Ci rinunciamo, troppo pesante. Si guadagna bene?. Se facessi i conti in
maniera seria, credo che mi accorgerei di rimetterci. Ma questa è la mia
vita. Non so rinunziarvi. Da quanti anni lavora nel settore?. Dai tempi
della scuola, già nel vecchio mulino di Prà giù sul greto dell'Avisio.
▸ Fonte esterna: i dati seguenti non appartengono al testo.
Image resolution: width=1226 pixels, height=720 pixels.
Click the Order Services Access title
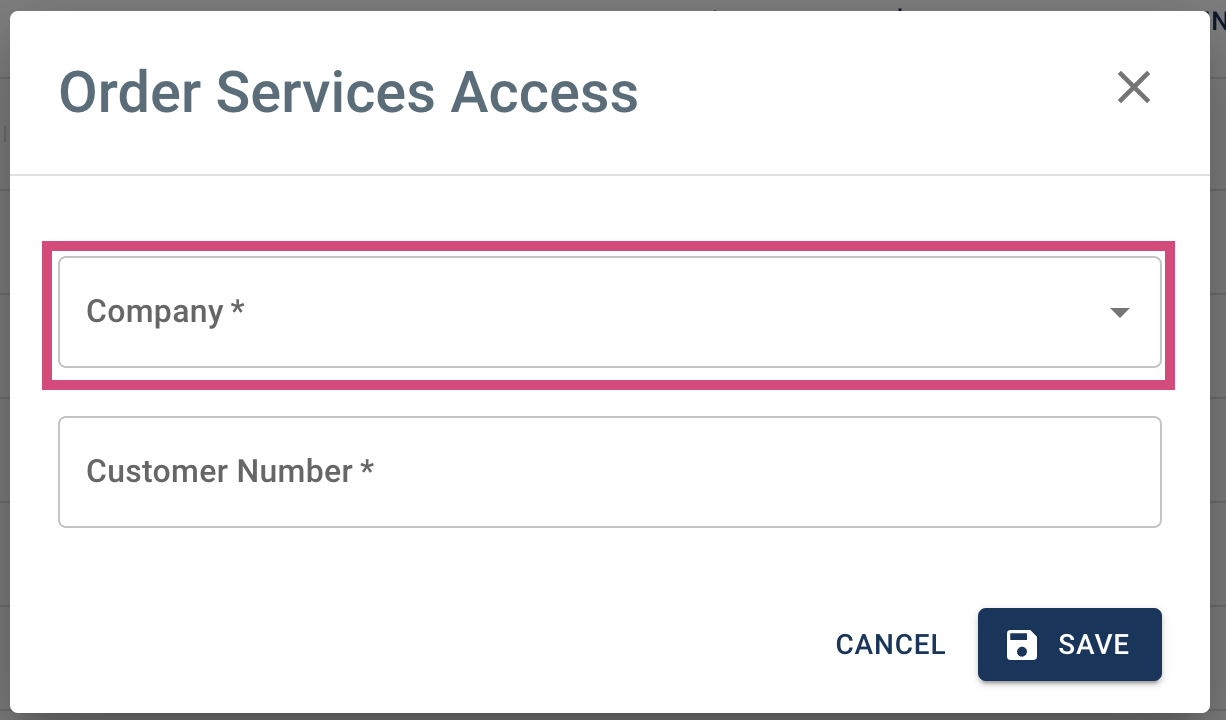coord(349,92)
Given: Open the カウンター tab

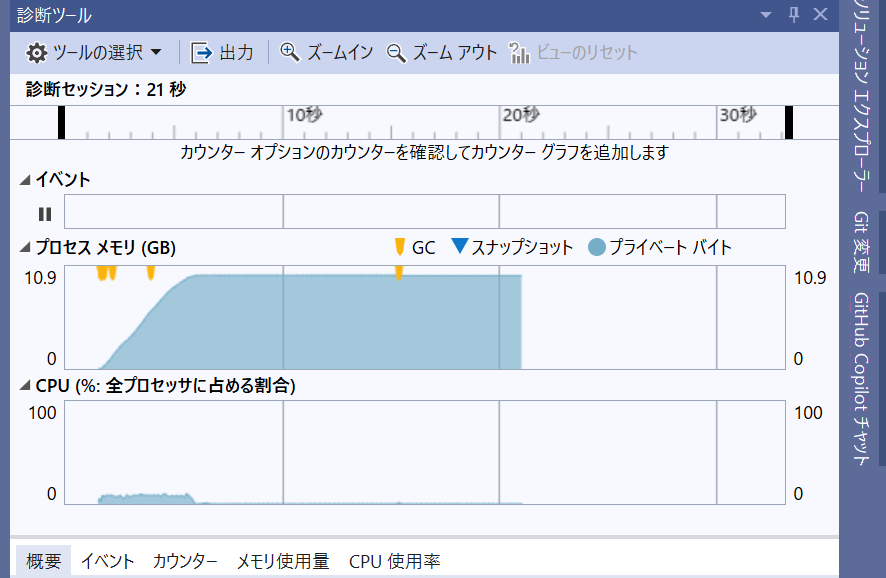Looking at the screenshot, I should point(185,562).
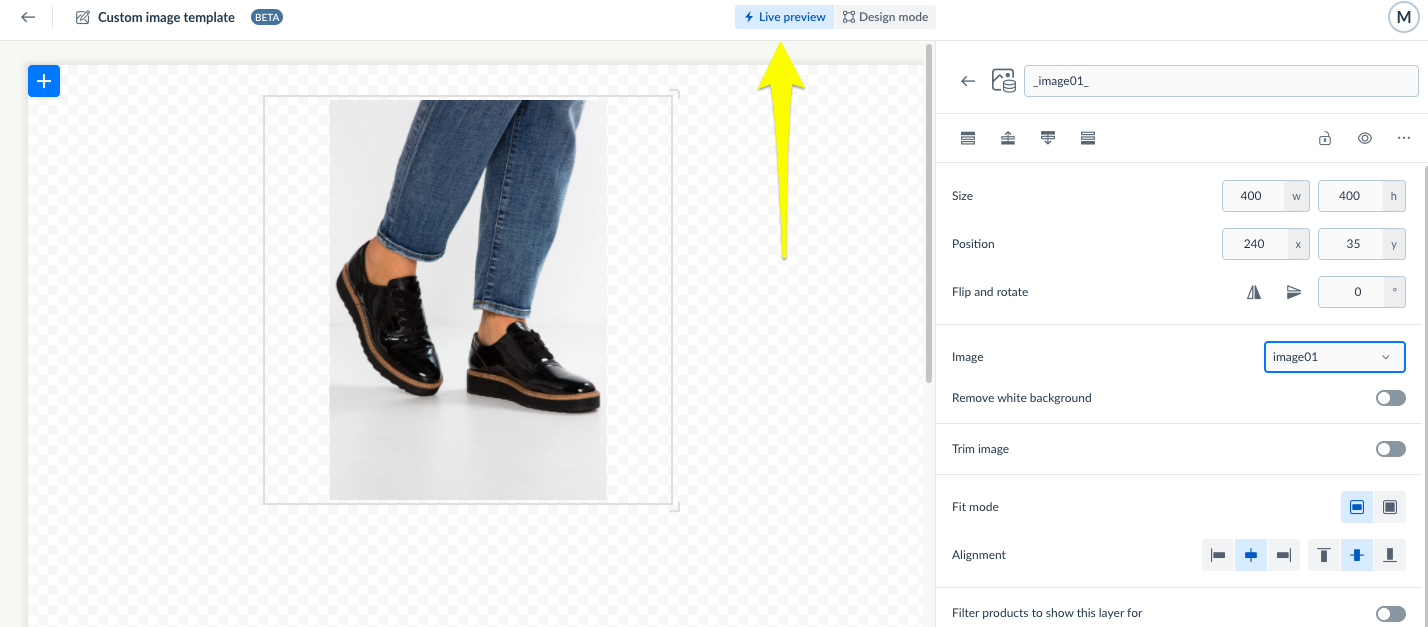Go back from the layer properties panel
The height and width of the screenshot is (627, 1428).
point(967,81)
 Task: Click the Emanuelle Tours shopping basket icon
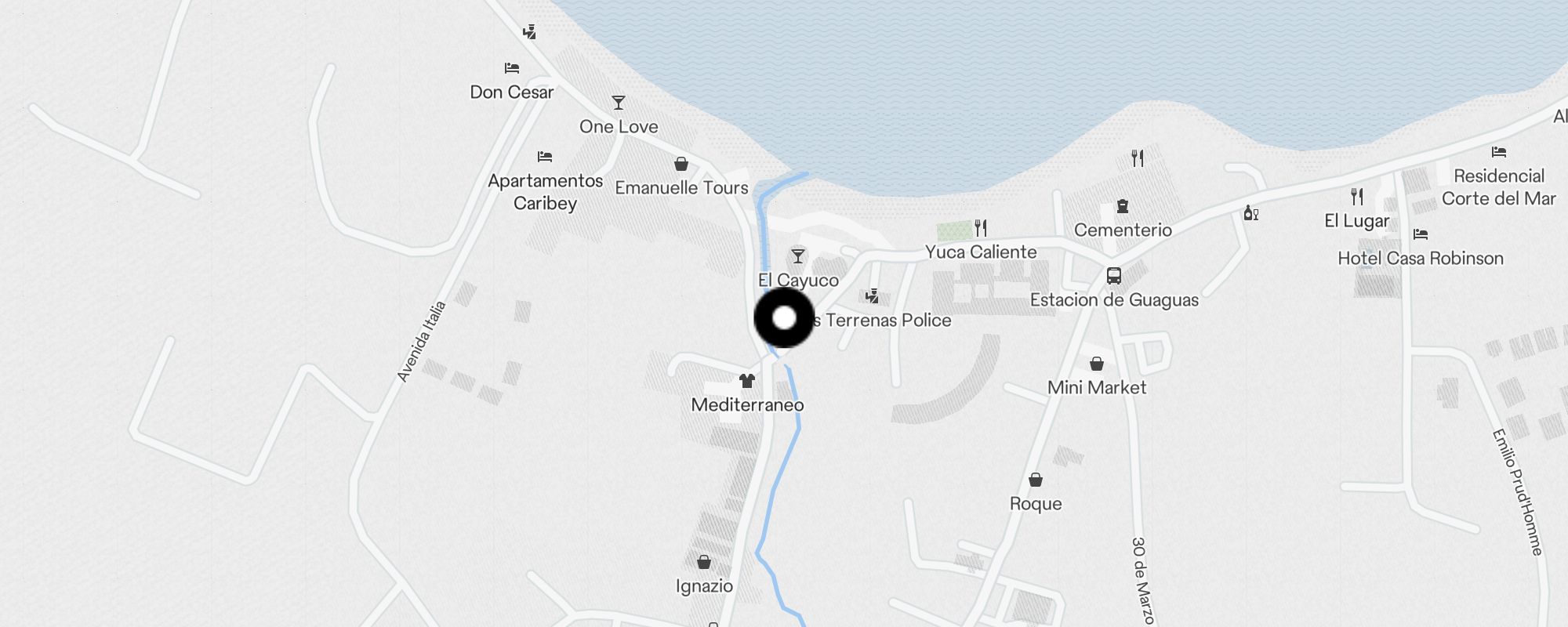(681, 164)
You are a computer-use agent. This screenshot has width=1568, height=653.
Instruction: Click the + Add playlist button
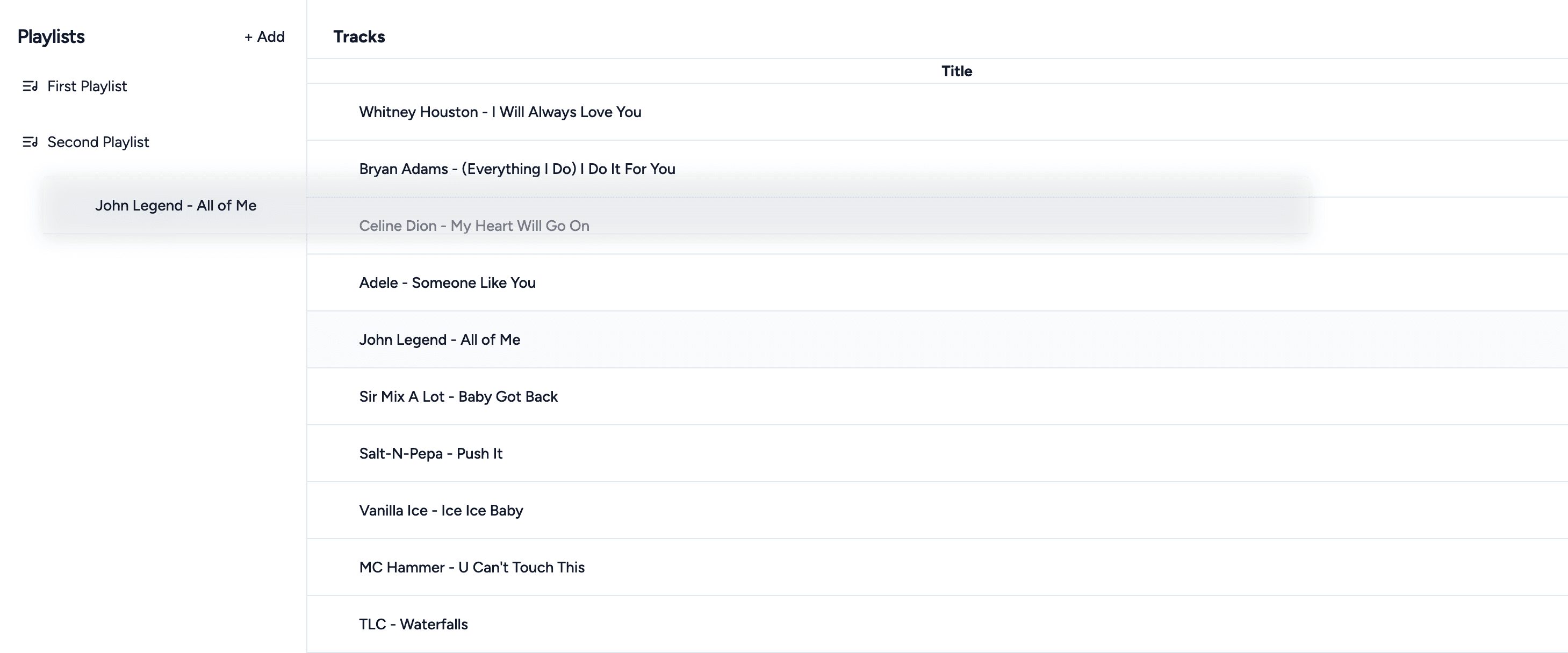(265, 37)
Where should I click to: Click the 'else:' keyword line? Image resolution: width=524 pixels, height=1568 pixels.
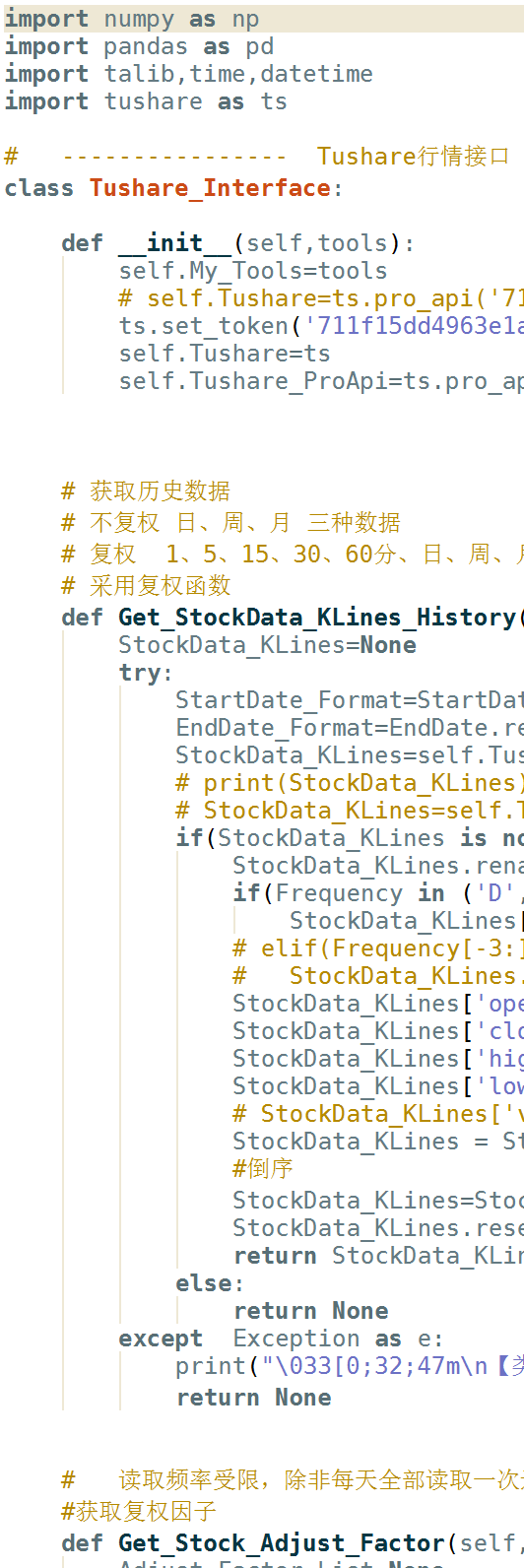coord(210,1283)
Andavo lì la sera e, mentre controllavo durante la notte i macchinari,
facevo i compiti. Ogni tanto mi riposavo su qualche sacco di farina
disteso a mo' di letto e alle tre di notte mi dava il cambio mio padre.
Tornavo a casa,
dormivo un paio di ore a letto
e poi andavo a scuola. mattina e pomeriggio. Soltanto per spostarmi da
casa al mulino o a scuola facevo molti chilometri al giorno a piedi. Alla
sera si caricavano i cavalli e i muli con i sacchi. E' lì che ho imparato
ad essere fisicamente forte. Qualche gioco, da ragazzino, l'avrà pur
fatto... Sì, andavo nel bosco a "far legna", a riempire una gerla e
portarla a casa. Quello era il mio e nostro gioco. Non c'era tempo per
giocare, no davvero. Quanto si guadagnava con il mulino di suo padre? Non
si era pagati in moneta ma in natura, un tot di farina per ogni quintale
di grano o frumento lavorato. Da quanto tempo è rimasto qui solo a gestire
il mulino? E' dal 1972 che sono solo. I miei figli hanno preferito
studiare. Eppoi ho avuto soltanto un figlio maschio che è psicologo. Le
figlie sono una insegnante, una laureata in legge, un'altra... Ma chi
sono, adesso, i suoi clienti? Quasi tutti privati, clienti affezionati
delle valli vicine che arrivano qui a farsi macinare i piccoli
quantitativi di grano, oppure gente che viene a comperare la mia farina
bianca che va bene per ogni uso: dolci, pane, pasta. Poi faccio la farina
gialla in tre grane diverse. Poi c'è la farina saracena. Quante ore lavora
oggi? Molto meno di una volta. Adesso da casa mia scendo qui alle nove di
mattina. Rimango fino alle dodici. Vi torno dalle due del pomeriggio fino
alle sei. Nastri, pulegge, ingranaggi, aspiratori, laminatoi, semolatrici,
tutte apparecchiature vecchie? Le più giovani hanno cinquant'anni. Sono in
funzione da quando ha cominciato ad entrare in produzione questo mulino.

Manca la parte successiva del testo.